Previous research showed that targeting a CAR to the TRAC locus results in uniform CAR expression and enhances T-cell potency. In fact, TRAC-CAR T cells outperformed conventionally generated CAR T cells by preventing T-cell exhaustion in a mouse model of acute lymphoblastic leukemia.
In vitro experiments
With the current work, the researchers found that FT819 displayed an efficient cytotoxic T-cell response when challenged with CD19-positive tumor cells. FT819 produced cytokines (IFN-gamma, TNF-alpha, and IL-2) and mediators of cell death (CD107a/b, perforin, and granzyme B).
FT819 was also target-specific, attacking only CD19-positive tumor cells and sparing CD19-negative tumor cells in experiments with Raji (Burkitt lymphoma) and Nalm-6 (B-cell acute lymphoblastic leukemia) cell lines.
The researchers said they observed consistent antigen-specific cytotoxicity against Nalm-6 cells with FT819 but variability in antigen-specific cytotoxicity with conventional CAR T cells.
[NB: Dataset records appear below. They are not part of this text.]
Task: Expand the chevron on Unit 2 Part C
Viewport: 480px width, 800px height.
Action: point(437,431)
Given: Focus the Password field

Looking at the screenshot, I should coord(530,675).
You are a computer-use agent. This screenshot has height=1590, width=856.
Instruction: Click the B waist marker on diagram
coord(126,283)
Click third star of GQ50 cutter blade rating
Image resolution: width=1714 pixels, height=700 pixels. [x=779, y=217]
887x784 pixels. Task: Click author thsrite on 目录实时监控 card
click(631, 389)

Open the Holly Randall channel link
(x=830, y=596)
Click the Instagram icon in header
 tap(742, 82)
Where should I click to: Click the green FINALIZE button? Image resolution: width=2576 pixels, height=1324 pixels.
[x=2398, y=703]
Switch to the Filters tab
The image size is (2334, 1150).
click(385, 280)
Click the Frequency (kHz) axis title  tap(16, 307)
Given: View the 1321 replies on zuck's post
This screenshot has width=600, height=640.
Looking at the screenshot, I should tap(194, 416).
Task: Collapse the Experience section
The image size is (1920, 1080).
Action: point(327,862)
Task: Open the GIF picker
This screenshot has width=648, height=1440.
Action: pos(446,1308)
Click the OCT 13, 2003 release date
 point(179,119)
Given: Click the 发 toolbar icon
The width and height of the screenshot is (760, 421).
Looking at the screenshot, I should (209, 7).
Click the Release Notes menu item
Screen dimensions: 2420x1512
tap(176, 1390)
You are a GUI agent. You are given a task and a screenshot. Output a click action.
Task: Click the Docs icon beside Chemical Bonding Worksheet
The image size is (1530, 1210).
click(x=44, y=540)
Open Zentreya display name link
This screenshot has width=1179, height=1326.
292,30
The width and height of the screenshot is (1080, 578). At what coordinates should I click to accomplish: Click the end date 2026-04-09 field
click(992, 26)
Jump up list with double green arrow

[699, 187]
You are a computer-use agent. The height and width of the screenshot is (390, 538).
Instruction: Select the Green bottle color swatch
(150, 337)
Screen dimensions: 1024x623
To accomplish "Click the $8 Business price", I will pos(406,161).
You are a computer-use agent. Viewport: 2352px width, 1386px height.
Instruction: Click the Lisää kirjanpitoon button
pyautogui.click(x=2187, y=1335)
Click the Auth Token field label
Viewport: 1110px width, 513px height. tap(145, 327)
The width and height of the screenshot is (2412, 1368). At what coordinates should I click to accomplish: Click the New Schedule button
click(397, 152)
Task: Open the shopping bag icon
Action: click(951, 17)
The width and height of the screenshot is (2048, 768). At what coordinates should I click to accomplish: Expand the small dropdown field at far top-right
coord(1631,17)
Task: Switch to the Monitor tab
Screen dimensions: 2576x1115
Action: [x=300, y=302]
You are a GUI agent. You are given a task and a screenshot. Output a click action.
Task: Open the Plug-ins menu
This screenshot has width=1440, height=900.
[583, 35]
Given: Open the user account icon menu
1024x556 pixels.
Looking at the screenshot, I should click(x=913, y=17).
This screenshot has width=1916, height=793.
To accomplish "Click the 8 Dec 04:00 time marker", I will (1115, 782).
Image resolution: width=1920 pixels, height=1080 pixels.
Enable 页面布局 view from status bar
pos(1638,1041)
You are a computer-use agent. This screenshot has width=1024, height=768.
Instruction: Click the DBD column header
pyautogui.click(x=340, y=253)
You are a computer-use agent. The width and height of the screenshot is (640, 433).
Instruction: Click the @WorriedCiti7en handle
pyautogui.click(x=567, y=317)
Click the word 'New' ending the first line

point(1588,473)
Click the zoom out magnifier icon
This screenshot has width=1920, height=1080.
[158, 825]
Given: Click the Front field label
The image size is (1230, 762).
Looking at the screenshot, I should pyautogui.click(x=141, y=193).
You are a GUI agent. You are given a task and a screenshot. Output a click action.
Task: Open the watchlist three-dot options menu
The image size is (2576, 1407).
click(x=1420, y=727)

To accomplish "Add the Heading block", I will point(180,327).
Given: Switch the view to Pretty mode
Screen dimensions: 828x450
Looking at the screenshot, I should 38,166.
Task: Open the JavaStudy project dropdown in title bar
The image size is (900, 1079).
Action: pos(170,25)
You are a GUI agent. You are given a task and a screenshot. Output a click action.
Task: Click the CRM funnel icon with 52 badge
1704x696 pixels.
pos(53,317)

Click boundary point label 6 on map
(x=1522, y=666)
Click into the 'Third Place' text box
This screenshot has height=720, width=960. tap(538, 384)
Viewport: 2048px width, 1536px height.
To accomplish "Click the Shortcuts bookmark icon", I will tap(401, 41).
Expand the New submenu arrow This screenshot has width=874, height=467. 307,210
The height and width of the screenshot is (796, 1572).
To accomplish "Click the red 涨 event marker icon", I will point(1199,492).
In addition, when combined with rituximab, FT819 elicited antibody-dependent cell-mediated cytotoxicity against CD19-negative, CD20-positive tumor cells.
“Through the development of FT819, we believe there is significant opportunity to lower the cost of CAR T-cell manufacture, enhance the quality of the product, and create a readily available supply of a more efficacious product to reach more patients in need,” Dr Valamehr said.